▶ **WHAT IS BEING ASKED**
Copy the following lines of material word for word, with no changes.
── DATA SHOWN ──
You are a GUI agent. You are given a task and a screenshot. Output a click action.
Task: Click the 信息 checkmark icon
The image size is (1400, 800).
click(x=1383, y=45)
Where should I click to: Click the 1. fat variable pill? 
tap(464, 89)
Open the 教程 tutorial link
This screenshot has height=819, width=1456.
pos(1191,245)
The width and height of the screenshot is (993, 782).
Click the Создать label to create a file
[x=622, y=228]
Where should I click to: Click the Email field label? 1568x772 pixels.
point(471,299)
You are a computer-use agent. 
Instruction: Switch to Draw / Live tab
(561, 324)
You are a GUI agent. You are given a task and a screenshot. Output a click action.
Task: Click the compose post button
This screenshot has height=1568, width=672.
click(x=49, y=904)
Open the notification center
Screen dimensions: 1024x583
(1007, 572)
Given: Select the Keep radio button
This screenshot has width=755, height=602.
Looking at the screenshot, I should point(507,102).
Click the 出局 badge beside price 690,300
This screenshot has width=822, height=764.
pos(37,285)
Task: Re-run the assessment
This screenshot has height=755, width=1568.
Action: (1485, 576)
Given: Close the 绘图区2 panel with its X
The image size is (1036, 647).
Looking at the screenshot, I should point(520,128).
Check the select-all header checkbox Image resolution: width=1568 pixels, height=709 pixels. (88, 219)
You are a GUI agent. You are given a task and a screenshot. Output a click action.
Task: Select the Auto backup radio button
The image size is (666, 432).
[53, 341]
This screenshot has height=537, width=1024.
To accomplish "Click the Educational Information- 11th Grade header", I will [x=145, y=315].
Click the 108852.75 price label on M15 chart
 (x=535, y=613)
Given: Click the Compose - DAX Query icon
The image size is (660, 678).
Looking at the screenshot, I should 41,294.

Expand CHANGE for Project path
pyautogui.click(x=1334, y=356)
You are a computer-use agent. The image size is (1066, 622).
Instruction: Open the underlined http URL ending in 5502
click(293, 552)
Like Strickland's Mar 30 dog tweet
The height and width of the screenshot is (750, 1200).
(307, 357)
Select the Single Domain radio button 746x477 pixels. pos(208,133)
───
▶ **THE REPLY**
You are a GUI agent. You are given a task and a screenshot. Output a click action.
Task: Click the 信息 checkmark icon
The image size is (1400, 800).
click(x=1383, y=45)
Where should I click to: Click the 1. fat variable pill? 
tap(464, 89)
Open the 教程 tutorial link
This screenshot has height=819, width=1456.
pos(1191,245)
The width and height of the screenshot is (993, 782).
Click the Создать label to create a file
[x=622, y=228]
Where should I click to: Click the Email field label? 1568x772 pixels.
point(471,299)
You are a computer-use agent. 
Instruction: Switch to Draw / Live tab
(561, 324)
You are a GUI agent. You are given a task and a screenshot. Output a click action.
Task: Click the compose post button
This screenshot has height=1568, width=672.
click(x=49, y=904)
Open the notification center
Screen dimensions: 1024x583
(1007, 572)
Given: Select the Keep radio button
This screenshot has width=755, height=602.
Looking at the screenshot, I should point(507,102).
Click the 出局 badge beside price 690,300
This screenshot has width=822, height=764.
pos(37,285)
Task: Re-run the assessment
This screenshot has height=755, width=1568.
Action: (1485, 576)
Given: Close the 绘图区2 panel with its X
The image size is (1036, 647).
Looking at the screenshot, I should point(520,128).
Check the select-all header checkbox Image resolution: width=1568 pixels, height=709 pixels. (88, 219)
You are a GUI agent. You are given a task and a screenshot. Output a click action.
Task: Select the Auto backup radio button
The image size is (666, 432).
[53, 341]
This screenshot has height=537, width=1024.
To accomplish "Click the Educational Information- 11th Grade header", I will [x=145, y=315].
Click the 108852.75 price label on M15 chart
 (x=535, y=613)
Given: Click the Compose - DAX Query icon
The image size is (660, 678).
Looking at the screenshot, I should 41,294.

Expand CHANGE for Project path
pyautogui.click(x=1334, y=356)
You are a computer-use agent. The image size is (1066, 622).
Instruction: Open the underlined http URL ending in 5502
click(293, 552)
Like Strickland's Mar 30 dog tweet
The height and width of the screenshot is (750, 1200).
(307, 357)
Select the Single Domain radio button 746x477 pixels. pos(208,133)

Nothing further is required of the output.